By Keith Brown, DTN Contributing Cotton Analyst
The cotton market was moderately lower Thursday as traders keyed on the rising U.S. dollar versus Thursday morning’s superior export sales for cotton. The Greenback was driven higher by the notion the Federal Reserve has switched gears regarding easy monetary policy, and it posted life-of-contract highs. In addition, the dollar is seeing flight-to-quality type buying over the Russian/Ukrainian situation.
Friday, the CFTC will update its weekly commitment of traders data. Last count had the managed-money funds roughly 77,000 contracts net long, but the cutoff date for compiling the data was this past Tuesday
The Commerce Department issued its Gross Domestic Product number Thursday, and it showed an improvement of 6.9% on annualized pace in the fourth quarter. That was well ahead of the 5.5% estimate.
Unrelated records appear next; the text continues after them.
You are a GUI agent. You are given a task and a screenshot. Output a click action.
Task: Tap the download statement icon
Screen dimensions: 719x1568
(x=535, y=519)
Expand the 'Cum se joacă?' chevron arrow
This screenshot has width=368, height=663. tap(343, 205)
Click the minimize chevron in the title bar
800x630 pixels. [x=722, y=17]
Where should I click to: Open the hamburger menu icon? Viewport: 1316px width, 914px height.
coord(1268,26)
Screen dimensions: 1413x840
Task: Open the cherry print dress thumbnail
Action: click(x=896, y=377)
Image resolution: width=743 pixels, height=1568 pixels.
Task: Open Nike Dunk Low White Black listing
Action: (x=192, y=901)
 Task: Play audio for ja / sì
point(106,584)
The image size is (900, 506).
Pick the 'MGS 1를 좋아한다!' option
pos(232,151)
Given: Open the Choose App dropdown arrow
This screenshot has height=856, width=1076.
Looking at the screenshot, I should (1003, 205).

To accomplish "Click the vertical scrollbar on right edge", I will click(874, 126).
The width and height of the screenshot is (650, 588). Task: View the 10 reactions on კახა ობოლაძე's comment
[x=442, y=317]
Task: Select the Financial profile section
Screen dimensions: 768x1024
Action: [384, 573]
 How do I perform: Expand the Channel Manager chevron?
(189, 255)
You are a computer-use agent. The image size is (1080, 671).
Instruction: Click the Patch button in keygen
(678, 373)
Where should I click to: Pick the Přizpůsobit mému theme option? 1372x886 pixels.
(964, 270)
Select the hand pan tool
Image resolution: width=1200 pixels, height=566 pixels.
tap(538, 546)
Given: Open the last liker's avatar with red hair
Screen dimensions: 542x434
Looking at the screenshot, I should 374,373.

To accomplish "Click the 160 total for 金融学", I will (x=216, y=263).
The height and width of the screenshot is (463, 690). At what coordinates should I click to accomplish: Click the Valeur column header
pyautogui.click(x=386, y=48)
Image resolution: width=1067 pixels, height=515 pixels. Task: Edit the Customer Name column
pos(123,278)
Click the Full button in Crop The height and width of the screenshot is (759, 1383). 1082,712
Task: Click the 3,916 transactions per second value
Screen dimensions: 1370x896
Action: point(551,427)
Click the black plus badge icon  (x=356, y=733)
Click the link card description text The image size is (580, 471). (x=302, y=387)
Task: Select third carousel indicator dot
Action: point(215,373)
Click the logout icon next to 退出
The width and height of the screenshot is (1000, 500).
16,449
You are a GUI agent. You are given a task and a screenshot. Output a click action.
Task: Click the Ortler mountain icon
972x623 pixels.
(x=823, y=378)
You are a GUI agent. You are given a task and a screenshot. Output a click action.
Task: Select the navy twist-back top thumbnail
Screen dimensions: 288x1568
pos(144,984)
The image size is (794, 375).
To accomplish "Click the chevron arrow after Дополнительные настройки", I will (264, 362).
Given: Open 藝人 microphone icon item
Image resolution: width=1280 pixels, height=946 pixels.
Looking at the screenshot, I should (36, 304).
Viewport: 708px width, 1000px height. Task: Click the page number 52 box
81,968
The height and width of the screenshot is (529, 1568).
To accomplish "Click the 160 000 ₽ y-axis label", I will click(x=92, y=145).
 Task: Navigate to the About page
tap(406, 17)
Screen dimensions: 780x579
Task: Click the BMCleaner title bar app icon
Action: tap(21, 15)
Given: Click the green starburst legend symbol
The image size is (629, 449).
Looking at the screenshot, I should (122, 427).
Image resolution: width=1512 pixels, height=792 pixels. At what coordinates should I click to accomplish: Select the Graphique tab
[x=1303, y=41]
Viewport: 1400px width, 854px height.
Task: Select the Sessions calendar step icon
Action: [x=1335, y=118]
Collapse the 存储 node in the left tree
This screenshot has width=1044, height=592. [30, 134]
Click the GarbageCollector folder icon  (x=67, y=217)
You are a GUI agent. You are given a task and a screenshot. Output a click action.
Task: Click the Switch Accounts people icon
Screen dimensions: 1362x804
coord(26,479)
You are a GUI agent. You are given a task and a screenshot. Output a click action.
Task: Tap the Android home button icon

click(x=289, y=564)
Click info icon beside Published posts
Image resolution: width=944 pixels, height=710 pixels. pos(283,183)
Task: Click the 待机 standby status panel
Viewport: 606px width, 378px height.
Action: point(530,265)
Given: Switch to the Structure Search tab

Consumer activity and business spending led the gains, which propelled the U.S. economy to its strongest full year since 1984. Jobless claims remained elevated at 260,000, while orders for durable goods are at their lowest point since April 2020.
Thursday, March cotton settled at 121.63 cents, down 0.70 cent, July ended at 116.51 cents, down 0.41 cent and December finished at 98.83 cents, 0.54 cent lower; estimated volume was 23,066 contracts.